Psikiyatri dünyasında bir dönüm noktası sayılabilecek bu deney, iki aşamadan oluşuyordu
İlk aşamada üç psikolog, bir psikiyatr, bir öğrenci, bir pedagog, bir ev kadını ve bir ressamdan oluşan sekiz kişi, birbirinden bağımsız olarak halüsinasyon şikayetiyle aynı kliniğe başvurdu. Rosenhan, aslında son derece sağlıklı olan deney grubundan, kliniğe yattıktan hemen sonra şikayetlerinin ortadan kalktığını söylemelerini istedi. Gruptaki kişiler de aynen böyle yaptı. Ancak klinikten ilk taburcu edilen kişi bile, yedi gün boyunca orada kalmak zorunda kaldı. Hatta bu sahte hastalar arasında “hafif şizofreni” tanısı koyulan biri de vardı.
Klinikten çıkan sahte hastalar, sonrasında farklı birçok kliniğe de benzer şekilde başvurdular. Ve Rosenhan’ın ekibinin hasta olmadıklarına doktorları ikna etmesi, ortalama 19 gün sürdü. Aralarından biri, 52 gün boyunca klinikte tutuldu.

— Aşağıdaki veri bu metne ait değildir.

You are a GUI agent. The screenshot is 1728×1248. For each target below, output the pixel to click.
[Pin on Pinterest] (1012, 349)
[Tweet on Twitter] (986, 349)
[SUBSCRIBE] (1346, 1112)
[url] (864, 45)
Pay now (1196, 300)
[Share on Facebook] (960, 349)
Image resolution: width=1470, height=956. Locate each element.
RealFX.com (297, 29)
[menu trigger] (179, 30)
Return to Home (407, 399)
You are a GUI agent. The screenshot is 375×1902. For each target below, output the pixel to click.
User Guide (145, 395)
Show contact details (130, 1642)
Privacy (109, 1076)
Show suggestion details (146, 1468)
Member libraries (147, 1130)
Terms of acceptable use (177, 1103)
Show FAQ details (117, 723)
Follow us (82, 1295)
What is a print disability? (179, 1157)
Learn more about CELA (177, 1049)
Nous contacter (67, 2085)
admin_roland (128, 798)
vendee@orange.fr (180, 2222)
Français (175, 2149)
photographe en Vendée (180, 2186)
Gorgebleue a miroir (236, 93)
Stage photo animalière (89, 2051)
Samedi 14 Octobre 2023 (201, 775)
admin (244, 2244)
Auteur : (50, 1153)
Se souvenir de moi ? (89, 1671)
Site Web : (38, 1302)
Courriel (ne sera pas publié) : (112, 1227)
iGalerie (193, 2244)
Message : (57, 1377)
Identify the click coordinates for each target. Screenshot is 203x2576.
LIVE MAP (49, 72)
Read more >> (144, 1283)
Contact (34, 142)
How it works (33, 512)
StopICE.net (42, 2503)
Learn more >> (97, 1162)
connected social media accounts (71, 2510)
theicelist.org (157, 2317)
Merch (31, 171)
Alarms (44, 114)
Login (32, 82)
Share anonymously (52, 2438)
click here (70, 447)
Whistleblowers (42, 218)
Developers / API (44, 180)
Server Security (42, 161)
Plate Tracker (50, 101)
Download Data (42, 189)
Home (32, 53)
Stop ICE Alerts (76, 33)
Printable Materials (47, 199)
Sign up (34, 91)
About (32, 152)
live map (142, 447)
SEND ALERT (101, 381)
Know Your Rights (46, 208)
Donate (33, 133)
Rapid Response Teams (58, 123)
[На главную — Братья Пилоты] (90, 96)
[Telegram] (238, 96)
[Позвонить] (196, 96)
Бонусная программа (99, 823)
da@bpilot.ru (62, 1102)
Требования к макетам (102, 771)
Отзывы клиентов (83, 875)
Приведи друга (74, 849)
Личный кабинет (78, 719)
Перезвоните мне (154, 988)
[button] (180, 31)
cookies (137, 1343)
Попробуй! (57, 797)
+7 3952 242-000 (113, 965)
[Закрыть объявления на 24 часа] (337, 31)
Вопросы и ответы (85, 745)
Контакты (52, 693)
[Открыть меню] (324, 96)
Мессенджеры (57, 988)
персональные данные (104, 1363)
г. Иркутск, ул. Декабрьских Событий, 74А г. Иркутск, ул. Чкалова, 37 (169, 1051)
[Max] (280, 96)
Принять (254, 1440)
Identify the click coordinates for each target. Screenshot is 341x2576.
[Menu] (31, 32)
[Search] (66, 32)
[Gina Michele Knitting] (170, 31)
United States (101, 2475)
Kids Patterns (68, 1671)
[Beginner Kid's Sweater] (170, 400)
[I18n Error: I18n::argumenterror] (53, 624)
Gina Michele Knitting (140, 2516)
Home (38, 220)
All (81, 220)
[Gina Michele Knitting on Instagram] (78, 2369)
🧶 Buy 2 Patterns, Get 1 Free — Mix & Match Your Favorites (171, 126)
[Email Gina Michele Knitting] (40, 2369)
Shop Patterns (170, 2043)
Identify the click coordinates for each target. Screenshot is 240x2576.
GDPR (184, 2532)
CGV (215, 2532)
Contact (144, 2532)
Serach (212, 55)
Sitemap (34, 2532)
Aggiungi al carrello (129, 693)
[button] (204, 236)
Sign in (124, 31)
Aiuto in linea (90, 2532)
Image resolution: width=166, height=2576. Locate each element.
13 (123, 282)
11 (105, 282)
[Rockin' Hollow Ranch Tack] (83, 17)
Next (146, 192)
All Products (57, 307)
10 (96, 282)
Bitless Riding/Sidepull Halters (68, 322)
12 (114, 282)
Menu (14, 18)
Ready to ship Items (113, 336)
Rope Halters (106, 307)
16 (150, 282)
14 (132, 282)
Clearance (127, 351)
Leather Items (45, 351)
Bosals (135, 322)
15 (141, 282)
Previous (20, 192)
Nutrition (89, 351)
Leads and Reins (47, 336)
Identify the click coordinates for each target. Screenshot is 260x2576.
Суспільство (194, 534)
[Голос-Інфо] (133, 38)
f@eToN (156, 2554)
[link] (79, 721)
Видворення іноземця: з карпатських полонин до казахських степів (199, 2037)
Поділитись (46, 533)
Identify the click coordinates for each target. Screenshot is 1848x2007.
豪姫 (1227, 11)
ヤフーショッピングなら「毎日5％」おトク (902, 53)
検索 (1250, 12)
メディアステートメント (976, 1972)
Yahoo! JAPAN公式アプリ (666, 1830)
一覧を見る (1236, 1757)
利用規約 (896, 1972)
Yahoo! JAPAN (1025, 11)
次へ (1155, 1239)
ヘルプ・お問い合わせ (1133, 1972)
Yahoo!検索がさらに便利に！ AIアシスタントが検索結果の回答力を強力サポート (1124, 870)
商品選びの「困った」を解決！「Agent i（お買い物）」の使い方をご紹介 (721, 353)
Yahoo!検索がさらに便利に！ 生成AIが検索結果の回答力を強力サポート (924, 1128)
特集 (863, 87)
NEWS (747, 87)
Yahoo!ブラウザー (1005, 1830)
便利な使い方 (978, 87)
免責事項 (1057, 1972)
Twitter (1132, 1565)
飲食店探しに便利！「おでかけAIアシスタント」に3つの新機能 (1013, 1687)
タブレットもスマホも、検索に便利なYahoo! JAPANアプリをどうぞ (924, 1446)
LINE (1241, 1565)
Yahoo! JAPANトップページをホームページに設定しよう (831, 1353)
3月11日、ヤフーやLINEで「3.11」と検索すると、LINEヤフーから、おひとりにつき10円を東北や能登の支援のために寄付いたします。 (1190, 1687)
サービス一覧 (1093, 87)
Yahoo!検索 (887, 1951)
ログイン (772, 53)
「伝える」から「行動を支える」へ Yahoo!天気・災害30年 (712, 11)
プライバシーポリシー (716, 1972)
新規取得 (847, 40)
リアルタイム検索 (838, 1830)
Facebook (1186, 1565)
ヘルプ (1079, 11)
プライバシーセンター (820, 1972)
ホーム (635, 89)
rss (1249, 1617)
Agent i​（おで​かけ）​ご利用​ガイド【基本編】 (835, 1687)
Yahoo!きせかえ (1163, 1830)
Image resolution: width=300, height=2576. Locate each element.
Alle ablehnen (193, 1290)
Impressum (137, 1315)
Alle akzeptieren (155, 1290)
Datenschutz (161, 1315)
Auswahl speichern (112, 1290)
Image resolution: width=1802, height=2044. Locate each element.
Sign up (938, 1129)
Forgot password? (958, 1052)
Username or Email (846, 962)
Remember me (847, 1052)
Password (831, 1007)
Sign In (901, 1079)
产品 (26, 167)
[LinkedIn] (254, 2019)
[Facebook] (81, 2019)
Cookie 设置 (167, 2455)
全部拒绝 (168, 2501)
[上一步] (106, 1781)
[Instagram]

Birinci aşaması gerçekleştirilen deneyin basında büyük yankı bulmasının ardından Rosenhan’a bir klinikten bir istek geldi. Ve bu istek, deneyin ikinci aşamasının oluşmasına neden oldu
Klinik, Rosenhan’dan bu kez sahte hastaları kendi kliniklerine göndermesini ve deneyi yeniden gerçekleştirmesini istedi. Rosenhan da kendisine gelen bu teklifi kabul etti. Asıl çarpıcı sonuç da böylece ortaya çıkmış oldu.
Sahte hastaları akıl hastalarından ayırma garantisi veren klinik, bir hafta içinde gelen 193 hastadan 41’inin “sahte hasta” olabileceğini söyledi. Bu 41 hastadan 19’u ise muayene edilerek kliniğe kabul edildi. Oysa Rosenhan kliniğe hiç sahte göndermemişti.
Rosenhan’a meydan okumak amacıyla deneyi ikinci kez gerçekleştirmesini isteyen klinik, aslında Rosenhan’ın çok çarpıcı bir gerçeği gözler önüne sermesini sağladı
Rosenhan’ın deneyinin ilk aşamasında, kliniklerin tamamının deney ekibindeki 8 kişiye hastalık teşhisi koyması, psikiyatri dünyasını adeta yerinden oynattı. Ülke genelinde birçok klinik Rosenhan’ın deney sonucunu kabul etmedi. Ondan deneyi bir kez daha gerçekleştirmesini isteyen klinik de bunlardan biriydi. Rosenhan bu meydan okumaya cevabını, deneyin sonucuyla verdi.
“Psikiyatri kliniklerinde, akıl sağlığı yerinde olanla, olmayanı ayıramadığımız apaçık ortada.”
Rosenhan, ünlü makalesinde deneylerinin sonucu hakkında şu cümleri söyler:
“İkiden fazla psikiyatri uzmanının normal zannettiği, buna rağmen kliniğe yatırılan 19 kişi, gerçekte normal miydi, yoksa akıl hastası mı? Hiçbir zaman bilemeyeceğiz. Psikiyatri kliniklerinde, akıl sağlığı yerinde olanla, olmayanı ayıramadığımız apaçık ortada.”
Sonuç olarak, Rosenhan’ın ülkesini ayağa kaldıran deneyi, Amerikan Psikiyatri Birliği’nin “Akıl Hastalıklarının Ayırıcı Tanısında El Kitabı” isimli rehberini 3. kez değiştirmesini sağladı
Aynı zamanda hukuk ve psikoloji profesörü olan Rosenhan, bu deneyiyle, sadece akıl hastalıkları teşhisinde göz önünde bulundurulması gereken kriterleri değiştirmedi. Bunun yanında, yargılama konusundaki yasalara psikolojinin girmesi ve jüri seçiminde psikolojiden yararlanılması gibi önemli değişikliklere de ön ayak oldu.